▶ [作業項目 A]
香港での個展を伝える記事によると、「油街實現」は何年に建てられたか。
▶ [作業項目 B]
香港での個展を伝える記事の「香港の炮台山駅からほど近くにあり、100年以上の歴史を持つレンガ造り「油街實現」(12 Oil Street,North」から「いの場として利用されている。」までを、一字も変えずに書き写してください。
▶ [作業項目 C]
香港での個展を伝える記事の続きを、最後の文のあとから書いてください。

▶ [原文抜粋]
---
香港の炮台山駅からほど近くにあり、100年以上の歴史を持つレンガ造り「油街實現」(12 Oil Street,North Point)で現在、日本人コンテンポラリーアーティスト豊福亮さんの作品を含む3人の個展が開催されている。同展は3月末に始まったもので、許方華さんと王浩然さんの個展も同時開催する。
ギャラリーの様子、同施設の植物からインスピレーションを得た作品も
「油街實現」は1908年に建てられ、1938年までイギリスローヤルヨットクラブとして役割を果たしていたレンガ造りの施設。規模は大きくないが、炮台山に芝生とレンガの特別空間を設け、市民の憩いの場として利用されている。
豊福さんにとって香港での個展開催は初めてで、「豊福亮的黄金之境(The Golden Realm by Toyofuku Ryo)」のタイトルの下、「黄金の茶室」を備え、床は白い砂利を敷いた。「日本の伝統的な枯れ山水をほうふつとさせるもの」だという。金色の輝きを放つ茶室の内部には、路面電車、ファイヤードラゴン、海鮮屋台のほか、作家が好きな香港の食である叉燒、菠蘿包、燒鵝などをモチーフに描いた213点の絵画を飾る。靴を脱いで実際に茶室の中に入ることもでき、香港を象徴するアイテム一点ずつについて思いをはせることができるように工夫する。
---
▶ [提供データ]
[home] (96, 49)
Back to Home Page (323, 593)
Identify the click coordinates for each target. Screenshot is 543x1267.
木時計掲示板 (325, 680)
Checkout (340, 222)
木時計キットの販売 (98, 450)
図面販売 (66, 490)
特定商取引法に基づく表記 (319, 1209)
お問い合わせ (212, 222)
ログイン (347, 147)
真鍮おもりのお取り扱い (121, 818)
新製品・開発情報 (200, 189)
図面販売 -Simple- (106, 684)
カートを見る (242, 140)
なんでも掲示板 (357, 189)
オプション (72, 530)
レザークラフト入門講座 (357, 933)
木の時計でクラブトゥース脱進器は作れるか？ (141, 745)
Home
---
▶ [作業結果 A]
1908年。

▶ [作業結果 B]
香港の炮台山駅からほど近くにあり、100年以上の歴史を持つレンガ造り「油街實現」(12 Oil Street,North Point)で現在、日本人コンテンポラリーアーティスト豊福亮さんの作品を含む3人の個展が開催されている。同展は3月末に始まったもので、許方華さんと王浩然さんの個展も同時開催する。
ギャラリーの様子、同施設の植物からインスピレーションを得た作品も
「油街實現」は1908年に建てられ、1938年までイギリスローヤルヨットクラブとして役割を果たしていたレンガ造りの施設。規模は大きくないが、炮台山に芝生とレンガの特別空間を設け、市民の憩いの場として利用されている。

▶ [作業結果 C]
グランドフロアのスペースには昔のボードゲームなども置き、アーティストの創り出す空間に浸り、他の人々と交流し、関わることができるように工夫を施す。「黄金の領域」という包括的なテーマで統一した2つのインスタレーションは、「日本の美学と地域横断的な文化的要素を取り入れた空間」で、独特の視点から日常生活を考察する没入型の体験を来場者に提供する。
クロスメディアの創作と研究に専念する香港のアーティストである許方華さんは、アートとテクノロジーを融合させ、インスタレーション「像極了花園(The Garden of Resemblances)」を展開。16世紀の中世ヨーロッパの医学では、医師たちは植物の観察を通じて診断や治療に役立てていた。その後近代生物医学と科学的アプローチの中で考え方は変化してきたが、今なお特定の伝統療法や自然療法の基盤となっている。この概念を「藥效形象説(署名の教義)」というが、ここからインスピレーションを得た許さんは、人間と植物のフォルムの類似性を注意深く観察し、有機的な要素と人工的なメカニズムを組み合わせ、現実と幻想の間の曖昧な状態を作り出した。呼吸する高麗人参、目のあるタマネギ、歯のあるザクロなど、遊び心ある作品は、自然、テクノロジー、イマジネーションの境界を曖昧にさせた。同施設の植物からインスピレーションを得たものもあり、例えば、「石榴神話與糖衣陷●(ザクロ神話はロマンチックなうそ)」という作品のアイデアは、施設の庭に植えられているザクロの花に由来する。作品「●●在想●」の緑の芝生は、施設内の芝生と呼応させ、亡くなった親族への思いを表現している。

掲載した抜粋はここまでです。